**RECORDS FOR THE EXERCISE:**
□ □ □ □

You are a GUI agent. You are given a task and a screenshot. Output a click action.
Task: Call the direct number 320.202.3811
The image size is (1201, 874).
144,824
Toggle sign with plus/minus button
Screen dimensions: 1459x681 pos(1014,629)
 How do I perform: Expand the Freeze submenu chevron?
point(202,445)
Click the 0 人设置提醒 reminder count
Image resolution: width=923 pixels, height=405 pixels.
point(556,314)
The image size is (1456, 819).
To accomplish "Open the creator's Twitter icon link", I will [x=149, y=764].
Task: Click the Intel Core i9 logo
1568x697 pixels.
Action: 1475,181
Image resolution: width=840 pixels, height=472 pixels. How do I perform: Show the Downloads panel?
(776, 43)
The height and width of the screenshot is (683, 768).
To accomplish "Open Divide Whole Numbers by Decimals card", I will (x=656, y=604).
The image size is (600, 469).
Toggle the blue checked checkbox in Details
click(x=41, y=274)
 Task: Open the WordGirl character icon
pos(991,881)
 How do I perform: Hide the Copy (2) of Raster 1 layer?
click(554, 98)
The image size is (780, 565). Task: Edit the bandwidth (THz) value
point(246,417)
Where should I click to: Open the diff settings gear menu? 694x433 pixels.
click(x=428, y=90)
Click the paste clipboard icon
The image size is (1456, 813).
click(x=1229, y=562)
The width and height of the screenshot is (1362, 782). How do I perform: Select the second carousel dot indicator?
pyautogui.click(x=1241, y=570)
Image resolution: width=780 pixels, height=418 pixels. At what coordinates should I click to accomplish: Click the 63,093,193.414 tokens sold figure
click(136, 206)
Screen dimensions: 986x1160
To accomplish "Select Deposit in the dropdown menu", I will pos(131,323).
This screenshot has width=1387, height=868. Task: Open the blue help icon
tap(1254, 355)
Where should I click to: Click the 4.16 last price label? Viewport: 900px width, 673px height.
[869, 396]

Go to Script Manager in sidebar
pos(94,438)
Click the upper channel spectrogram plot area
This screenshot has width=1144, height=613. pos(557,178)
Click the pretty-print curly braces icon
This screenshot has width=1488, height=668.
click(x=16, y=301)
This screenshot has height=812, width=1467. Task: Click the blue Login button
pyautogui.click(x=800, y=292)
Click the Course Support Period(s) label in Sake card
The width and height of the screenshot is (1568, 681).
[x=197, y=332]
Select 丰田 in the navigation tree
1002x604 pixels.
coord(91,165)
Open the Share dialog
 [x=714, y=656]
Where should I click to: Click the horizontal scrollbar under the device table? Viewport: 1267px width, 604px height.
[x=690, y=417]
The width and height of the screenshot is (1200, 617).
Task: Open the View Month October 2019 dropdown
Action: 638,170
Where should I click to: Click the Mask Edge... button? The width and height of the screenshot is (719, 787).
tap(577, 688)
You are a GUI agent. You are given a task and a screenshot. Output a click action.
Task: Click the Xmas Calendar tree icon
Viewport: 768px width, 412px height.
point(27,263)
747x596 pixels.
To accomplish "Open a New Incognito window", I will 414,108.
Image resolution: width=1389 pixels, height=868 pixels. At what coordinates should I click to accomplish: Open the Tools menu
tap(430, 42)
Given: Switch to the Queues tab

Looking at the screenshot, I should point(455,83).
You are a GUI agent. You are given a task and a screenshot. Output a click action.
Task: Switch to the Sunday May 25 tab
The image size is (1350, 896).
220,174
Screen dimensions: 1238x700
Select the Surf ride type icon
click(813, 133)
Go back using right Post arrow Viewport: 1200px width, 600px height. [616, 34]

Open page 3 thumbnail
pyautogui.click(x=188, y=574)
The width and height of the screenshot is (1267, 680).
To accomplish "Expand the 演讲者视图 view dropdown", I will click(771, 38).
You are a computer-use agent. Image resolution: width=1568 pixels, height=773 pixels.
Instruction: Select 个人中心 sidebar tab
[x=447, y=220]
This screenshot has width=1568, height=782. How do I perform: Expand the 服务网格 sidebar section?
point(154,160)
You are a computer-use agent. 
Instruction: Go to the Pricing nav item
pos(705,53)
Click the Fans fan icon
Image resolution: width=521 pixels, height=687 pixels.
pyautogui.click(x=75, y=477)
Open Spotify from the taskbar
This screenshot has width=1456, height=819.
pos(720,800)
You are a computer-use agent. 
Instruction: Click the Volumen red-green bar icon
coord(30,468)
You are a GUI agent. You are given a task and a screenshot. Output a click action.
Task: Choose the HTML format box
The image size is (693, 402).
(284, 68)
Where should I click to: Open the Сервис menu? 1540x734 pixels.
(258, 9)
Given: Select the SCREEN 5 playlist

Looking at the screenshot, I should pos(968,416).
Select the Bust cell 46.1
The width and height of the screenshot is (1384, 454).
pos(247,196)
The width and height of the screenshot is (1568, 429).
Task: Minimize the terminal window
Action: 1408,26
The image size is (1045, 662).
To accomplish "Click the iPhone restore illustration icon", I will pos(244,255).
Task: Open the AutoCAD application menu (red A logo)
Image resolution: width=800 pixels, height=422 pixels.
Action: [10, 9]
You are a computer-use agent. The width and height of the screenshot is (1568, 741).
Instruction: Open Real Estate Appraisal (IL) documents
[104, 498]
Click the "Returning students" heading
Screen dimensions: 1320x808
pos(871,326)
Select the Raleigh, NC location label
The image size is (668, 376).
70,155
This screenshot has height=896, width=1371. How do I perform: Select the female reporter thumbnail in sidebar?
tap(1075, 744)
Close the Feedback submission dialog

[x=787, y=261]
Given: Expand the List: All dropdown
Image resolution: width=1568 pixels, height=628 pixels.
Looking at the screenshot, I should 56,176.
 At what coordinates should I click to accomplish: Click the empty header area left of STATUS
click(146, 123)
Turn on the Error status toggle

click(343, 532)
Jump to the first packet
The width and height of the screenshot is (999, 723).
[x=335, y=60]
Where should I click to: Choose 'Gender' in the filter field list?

□ □ □ □

Starting with the line with "Image resolution: width=1389" and going on through the line with "Looking at the screenshot, I should point(455,83).", write those lines out again, swapping "Queues" for "Alerts" and leaving everything else the same.

**THE OUTPUT:**
Image resolution: width=1389 pixels, height=868 pixels. At what coordinates should I click to accomplish: Open the Tools menu
tap(430, 42)
Given: Switch to the Alerts tab

Looking at the screenshot, I should point(455,83).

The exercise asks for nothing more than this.